MXF Commercial Delivery, AS-12, is an addition to AS-03, MXF for Delivery. AS-03 defines MXF files optimized for program delivery, and intended for direct playout via a video server. Used together, the specifications allow the agency to supply broadcasters with a master commercial, along with information like closed captions and AFD that the broadcaster can use to create the lower resolution versions appropriate to their long-tail delivery platforms.

The AS-12 metadata or digital slate can be created early in the production process to uniquely identify the commercial. AS-12 carries fields to identify the advertiser, the agency, brand and product, as well as the title. Through the use of the guaranteed unique Ad-ID, the rekeying of identifiers that typically happens today is avoided.
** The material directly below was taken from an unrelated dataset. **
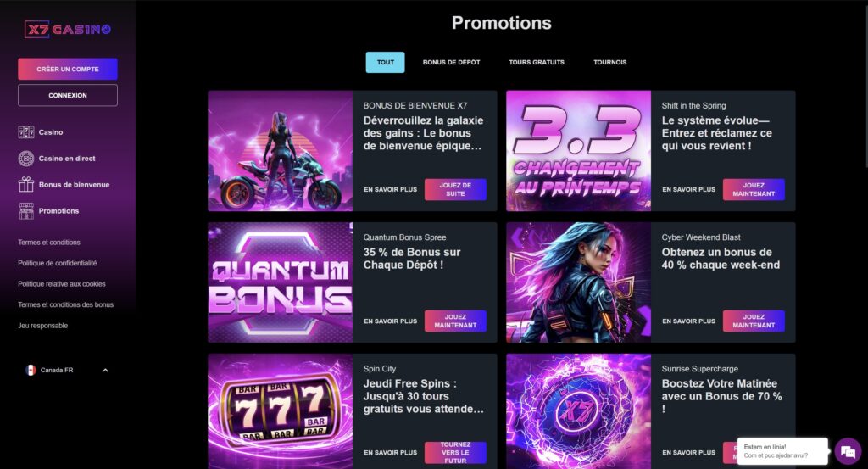The image size is (868, 469).
Task: Switch to the Bonus de dépôt tab
Action: 451,62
House codes used by agencies or broadcasters are replaced with the Ad-ID, avoiding many of the issue of misidentified commercials that have been commonplace.

The Commercial Delivery specification is sponsored by AMWA principal member Ad-ID, a joint venture of the American Association of Advertising Agencies (4A's) and Association of National Advertisers (ANA), and establishes a baseline for improved Operations, Administration, and measurement of advertising assets across the myriad of current and emerging delivery platforms, which when fully deployed, will result in substantial financial gains and improvements in productivity that will flow back to all participants within the supply chain.

Source: Advanced Media Workflow Association

MPEG Transport Stream

The MPEG-2 standard is defined by ISO/IEC 13818 as "the generic coding of moving pictures and associated audio information." It combines lossy video compression and lossy audio compression to comply with bandwidth requirements. The basic structure of all MPEG compression systems is asymmetric because the encoder is always more sophisticated than the decoder.

MPEG encoders are always algorithmic. The better ones are also adaptive, using a feedback path. MPEG decoders are not adaptive and perform a fixed function. This works well for applications like broadcasting, where the number of expensive complex encoders is few and the number of simple inexpensive decoders is enormous.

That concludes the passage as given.